Task statement:
Can you put all the lines below into a numbered list, leaving out the pictures and any blank lines?

(Lines for locating described items)
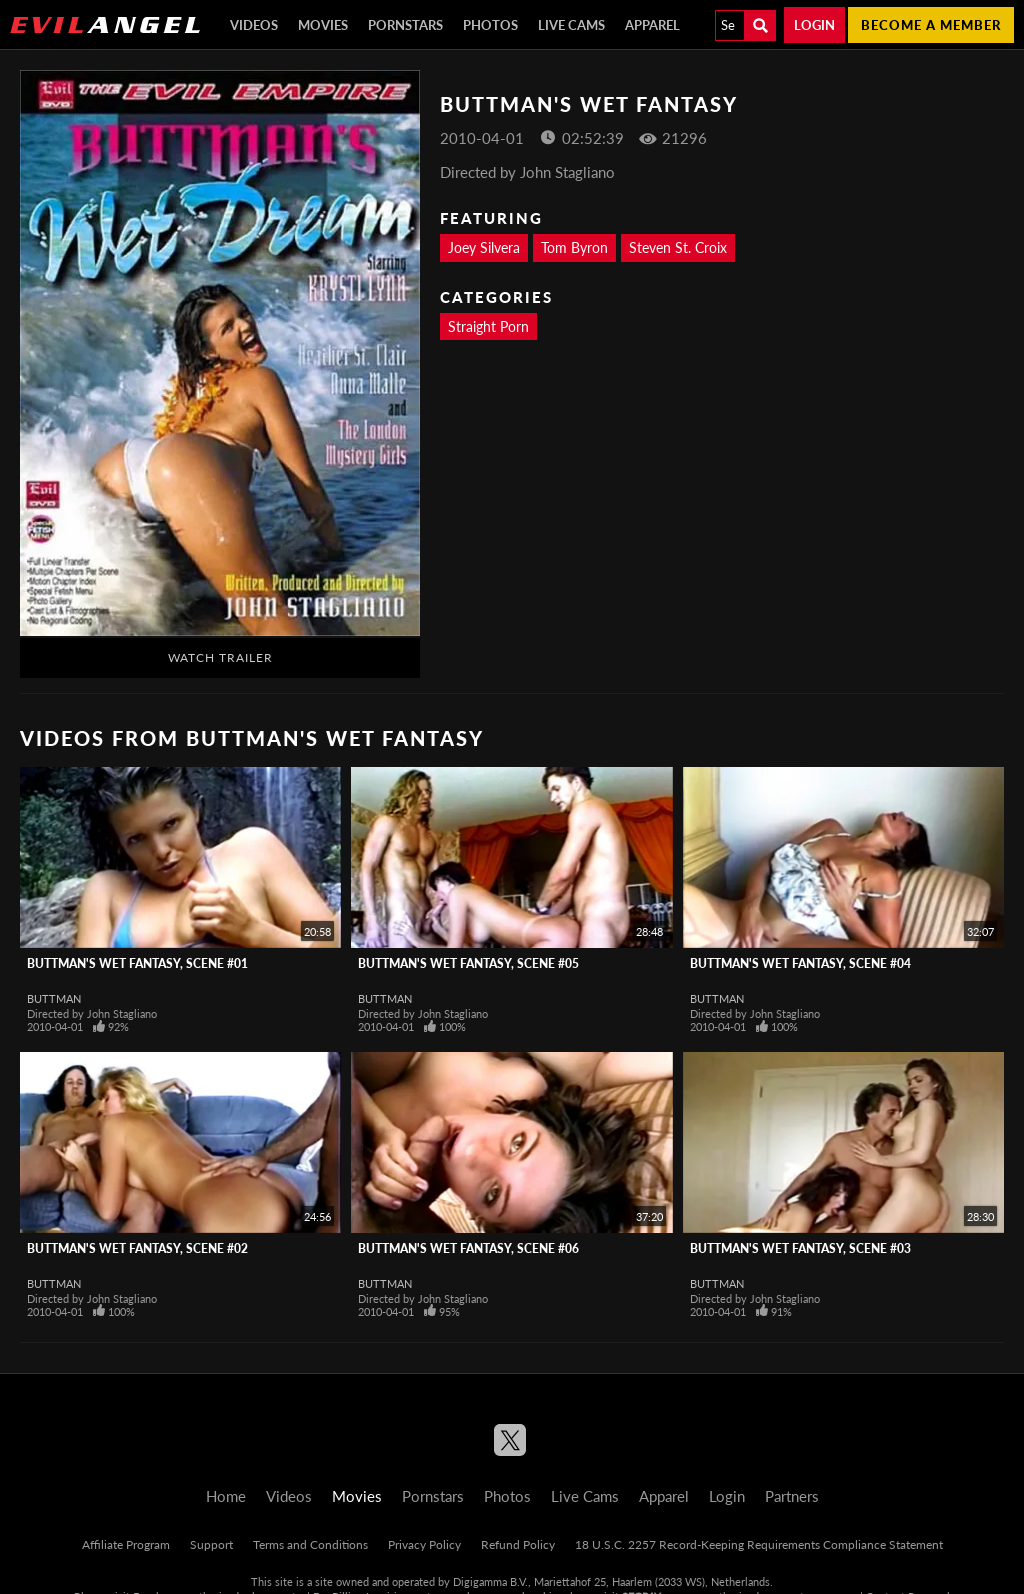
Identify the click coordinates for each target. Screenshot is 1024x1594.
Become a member (931, 25)
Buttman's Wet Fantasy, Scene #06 (468, 1248)
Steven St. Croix (678, 247)
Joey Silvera (484, 247)
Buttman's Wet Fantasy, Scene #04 (800, 963)
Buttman (54, 998)
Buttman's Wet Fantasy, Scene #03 (800, 1248)
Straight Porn (488, 326)
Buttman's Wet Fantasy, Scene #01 (137, 963)
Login (814, 25)
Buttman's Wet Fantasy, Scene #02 (137, 1248)
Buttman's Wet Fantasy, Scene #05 (468, 963)
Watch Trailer (220, 657)
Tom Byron (574, 247)
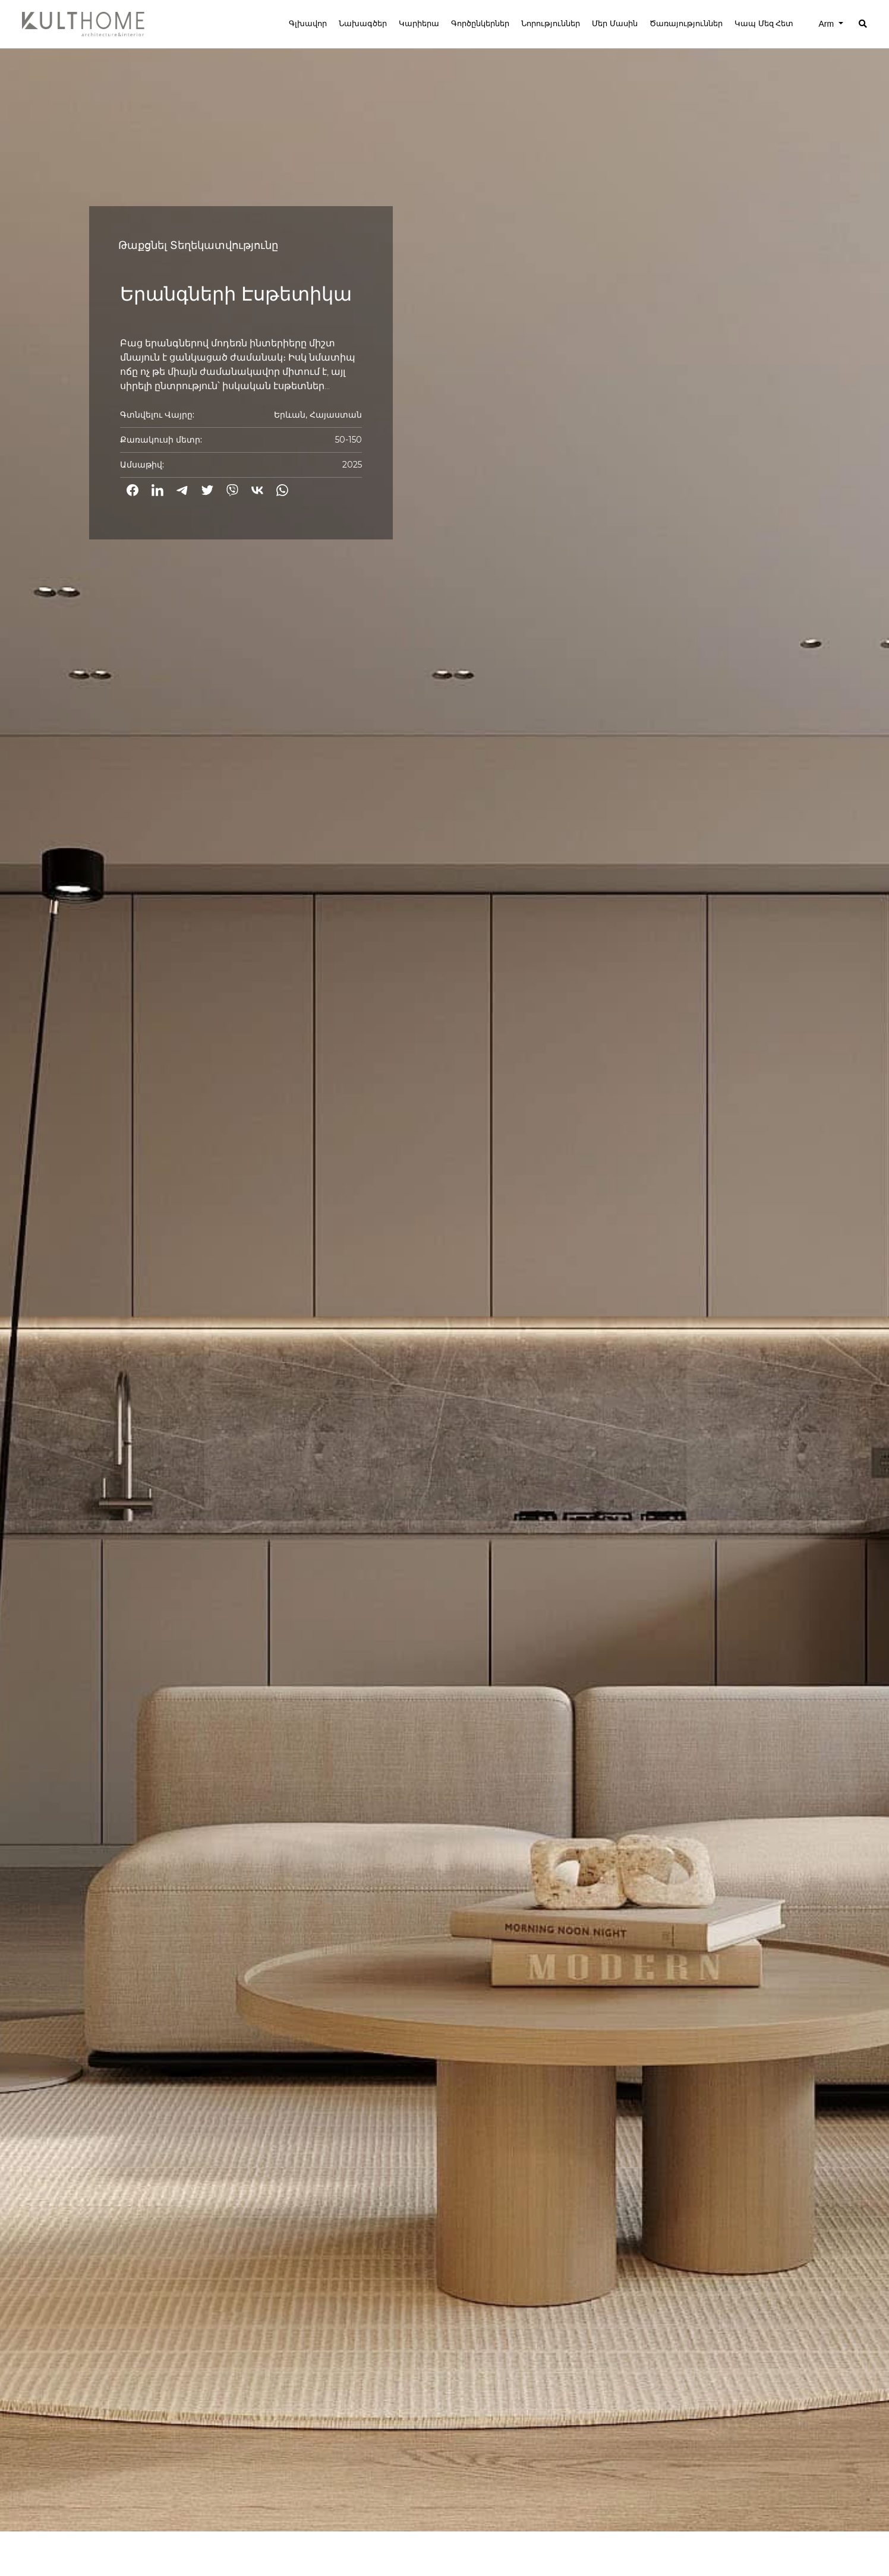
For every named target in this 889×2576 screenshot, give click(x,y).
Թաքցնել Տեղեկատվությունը (198, 245)
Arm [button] (827, 24)
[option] (444, 1265)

Correct response:
1. Identify the click coordinates for each target. Screenshot is 1024x1594.
2. Become a member (931, 25)
3. Buttman's Wet Fantasy, Scene #06 (468, 1248)
4. Steven St. Croix (678, 247)
5. Joey Silvera (484, 247)
6. Buttman's Wet Fantasy, Scene #04 (800, 963)
7. Buttman (54, 998)
8. Buttman's Wet Fantasy, Scene #03 (800, 1248)
9. Straight Porn (488, 326)
10. Buttman's Wet Fantasy, Scene #01 (137, 963)
11. Login (814, 25)
12. Buttman's Wet Fantasy, Scene #02 (137, 1248)
13. Buttman's Wet Fantasy, Scene #05 (468, 963)
14. Watch Trailer (220, 657)
15. Tom Byron (574, 247)
16. For every named target in this 889×2576 screenshot, give click(x,y).
17. Թաքցնել Տեղեկատվությունը (198, 245)
18. Arm [button] (827, 24)
19. [option] (444, 1265)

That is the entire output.